Is it, therefore, possible to think and write about art at a moment like this? It has been done in far worse moments. Dry is an exhibition that Pedro Valdez Cardoso has been thinking about for some time, and, in a fortuitous coincidence (which is probably not entirely a coincidence) it will happen as the last exhibition at A Montanha. A window installation and, therefore, an event that can happen “behind closed doors”, with Dry Pedro will present, for a period of 10 days, an exhibition that can be seen from the street. The work is a sculpture that simulates a dry, ghostly and melancholic plant that has been marked with the traces of humanity’s presence on Earth, such as an empty plastic bottle, a rubber welly, and a bone (of a leg or an arm, perhaps). In the artist's words, the work “is born out of this greater idea that everything that exists in the world, visible and not, needs to be “fed”’. In global terms, Valdez Cardoso is projecting a combination of the future and the present, and perhaps, along with the pithy interpretations of the current crisis that one regularly comes across online, we need this vision on a human scale (a kind of synecdoche) to be able to truly understand the situation, to get our heads around it, as it were.

In fact, every element of this artwork points to something larger and, therefore, to big, current ideas or preoccupations. The synthetic plant imitates a variety found in several domestic environments, the one that resembles tropical plants, which reminds us that very few people today live near real, wild nature;
the empty water bottle reflects the ubiquity of plastic and the fact that our access to one of the most vital elements is always done in a mediated way, and not directly at the source (the irony of using a plastic bottle to symbolise drought or dryness); wellies are the footwear of farmers and some adventurers and, literally, a footprint which also reminds us that most of the nature that now surrounds us was, in some way, created by humans, the bone attached to the branch of the plant functioning as a kind of graft to this world.
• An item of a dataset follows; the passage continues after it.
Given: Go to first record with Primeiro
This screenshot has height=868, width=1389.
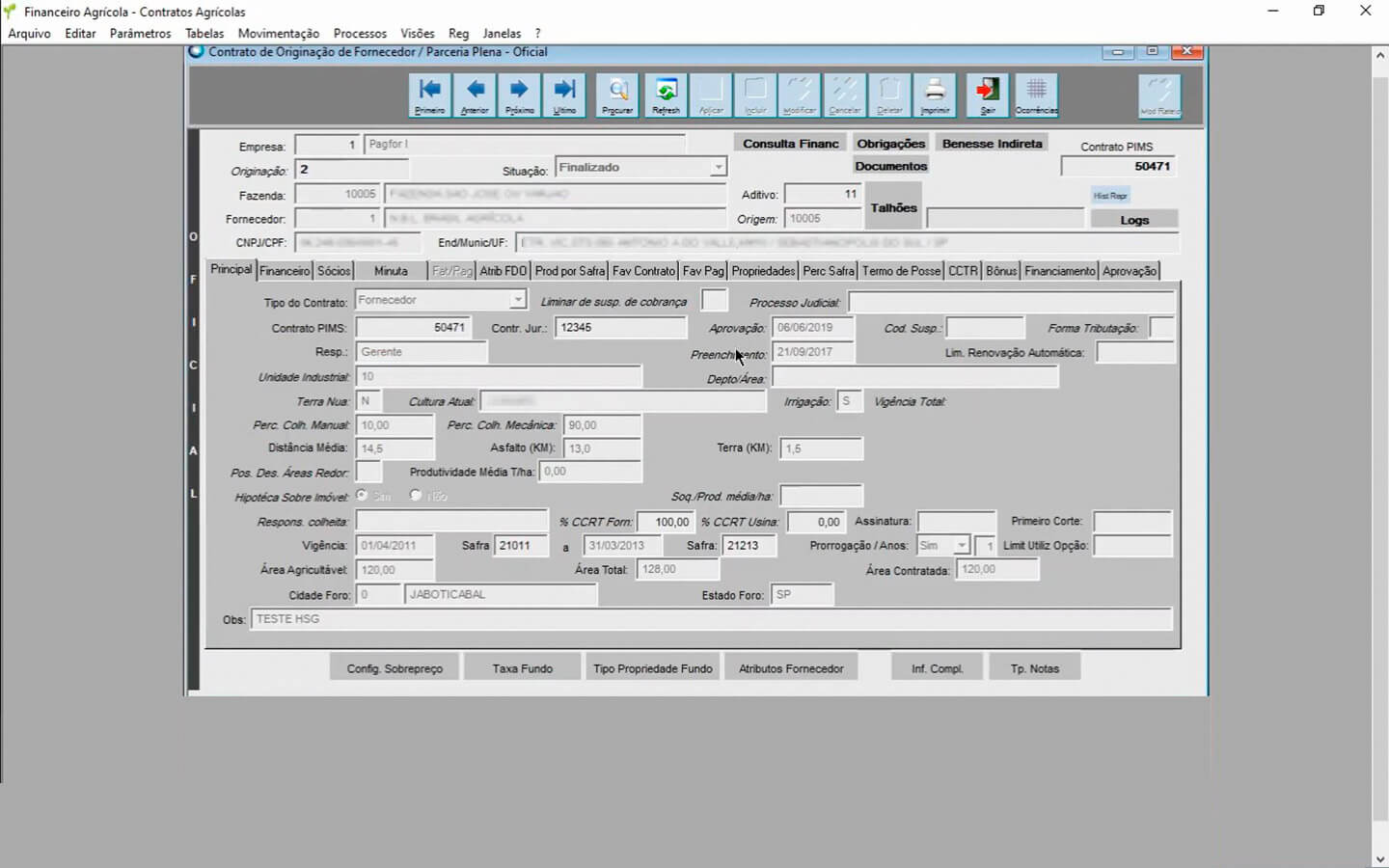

However, in this wide-ranging criticism by the artist, there is also what always exists in the work of Valdez Cardoso, namely sensuality and emotion. In addition to the aforementioned melancholy - the sadness of something ruined and wasted, the combination of elements that once pointed to life with those that only resemble garbage -, there also seems to be something more radical, a kind of eco-sexuality and an eco-philia, a love of nature and a strong desire to truly once again become part of it (if possible): in this work the “natural” elements and the human traces are somehow inserted into one another, becoming part of a whole. On the other hand, it also seems that this eco-sexuality has been consummated and is already worn out - because it is so strong and so eager to dominate - and that, with this irrepressible naturo-phagy, we ended up eating ourselves, like an ouroboros.
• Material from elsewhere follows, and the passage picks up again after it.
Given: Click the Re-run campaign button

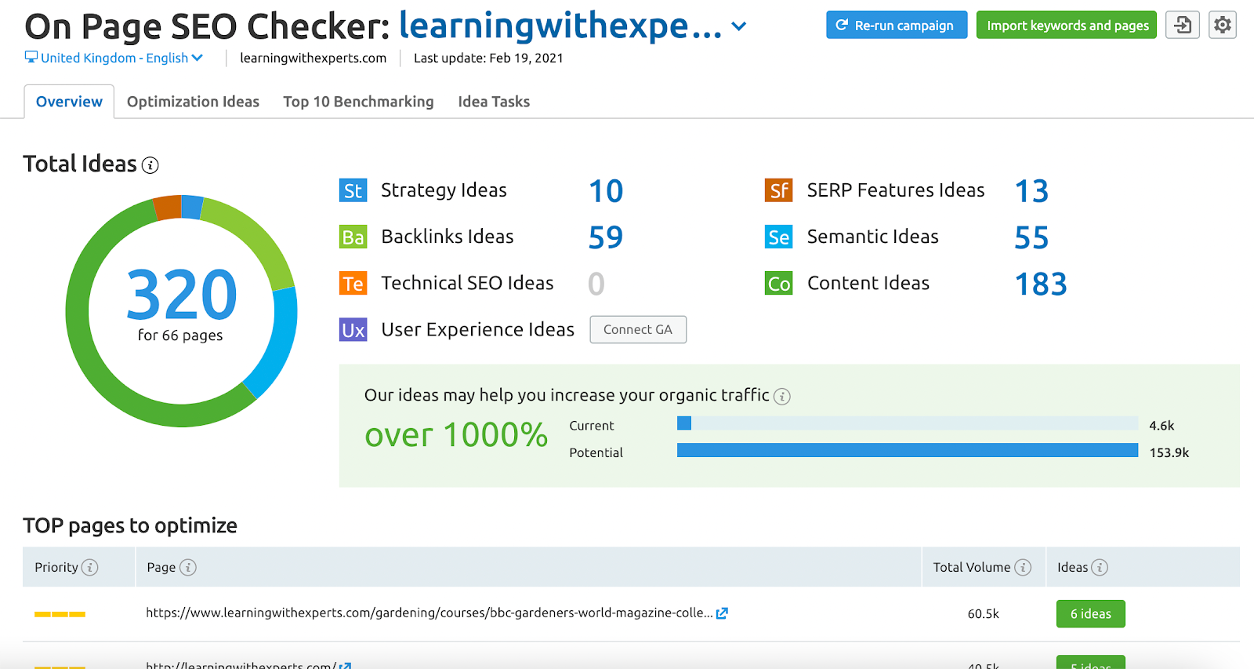Looking at the screenshot, I should click(896, 25).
At the origin of melancholy is the feeling that the best has already passed. Is this the case and we didn't even notice it, or is it just that we were never satisfied and always wanted more? As already mentioned, the artist conceived this work in a moment that was somewhat different from the one we are living at present. These days are frightening and what makes them even more so is not knowing how long this will last, how much worse it will get, and in what shape we’ll be once we come out the other side. The fatalism from a few weeks ago has been superseded by another, more immediate reality, and our condition seems to have coagulated around us. Some of the same perils remain but what has changed, in a way, has been our view of the horizon: a mist has built up around us and for now, first and foremost, we need to get through it.

Could it be that this plant can still be saved? What if we clean it? And if we water it? It is here, within our reach.